Records from a collection

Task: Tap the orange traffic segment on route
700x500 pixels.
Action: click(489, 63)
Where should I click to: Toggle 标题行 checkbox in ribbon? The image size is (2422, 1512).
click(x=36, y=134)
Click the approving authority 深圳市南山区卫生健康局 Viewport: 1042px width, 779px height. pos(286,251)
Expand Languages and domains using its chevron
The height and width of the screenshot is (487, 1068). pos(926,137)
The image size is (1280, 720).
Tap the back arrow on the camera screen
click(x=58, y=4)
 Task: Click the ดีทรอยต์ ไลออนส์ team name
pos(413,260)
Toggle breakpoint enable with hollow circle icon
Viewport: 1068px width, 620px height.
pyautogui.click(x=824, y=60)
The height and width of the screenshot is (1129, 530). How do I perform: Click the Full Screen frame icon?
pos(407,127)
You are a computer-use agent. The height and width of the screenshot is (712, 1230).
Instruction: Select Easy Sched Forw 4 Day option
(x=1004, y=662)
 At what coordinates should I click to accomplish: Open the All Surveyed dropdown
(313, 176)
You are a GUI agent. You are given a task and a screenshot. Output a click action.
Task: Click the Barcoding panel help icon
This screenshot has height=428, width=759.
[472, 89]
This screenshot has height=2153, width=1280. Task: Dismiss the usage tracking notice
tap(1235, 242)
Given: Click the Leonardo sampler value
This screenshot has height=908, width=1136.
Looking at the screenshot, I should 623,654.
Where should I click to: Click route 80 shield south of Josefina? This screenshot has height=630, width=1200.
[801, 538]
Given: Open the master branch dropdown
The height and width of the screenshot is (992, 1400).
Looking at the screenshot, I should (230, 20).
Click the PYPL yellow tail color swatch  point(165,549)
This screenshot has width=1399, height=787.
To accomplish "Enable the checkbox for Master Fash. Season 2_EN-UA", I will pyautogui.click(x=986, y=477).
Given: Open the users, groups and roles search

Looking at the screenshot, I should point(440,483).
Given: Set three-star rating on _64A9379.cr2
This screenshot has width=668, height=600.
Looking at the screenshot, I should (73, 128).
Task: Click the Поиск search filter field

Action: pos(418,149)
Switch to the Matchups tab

ABOUT THIS EXERCISE ::
Return exactly the lines of the data, and only those, from the line with "Given: Set three-star rating on _64A9379.cr2" through the last line, inclusive.

SOLVED PROBLEM ::
Given: Set three-star rating on _64A9379.cr2
This screenshot has width=668, height=600.
Looking at the screenshot, I should (73, 128).
Task: Click the Поиск search filter field

Action: pos(418,149)
Switch to the Matchups tab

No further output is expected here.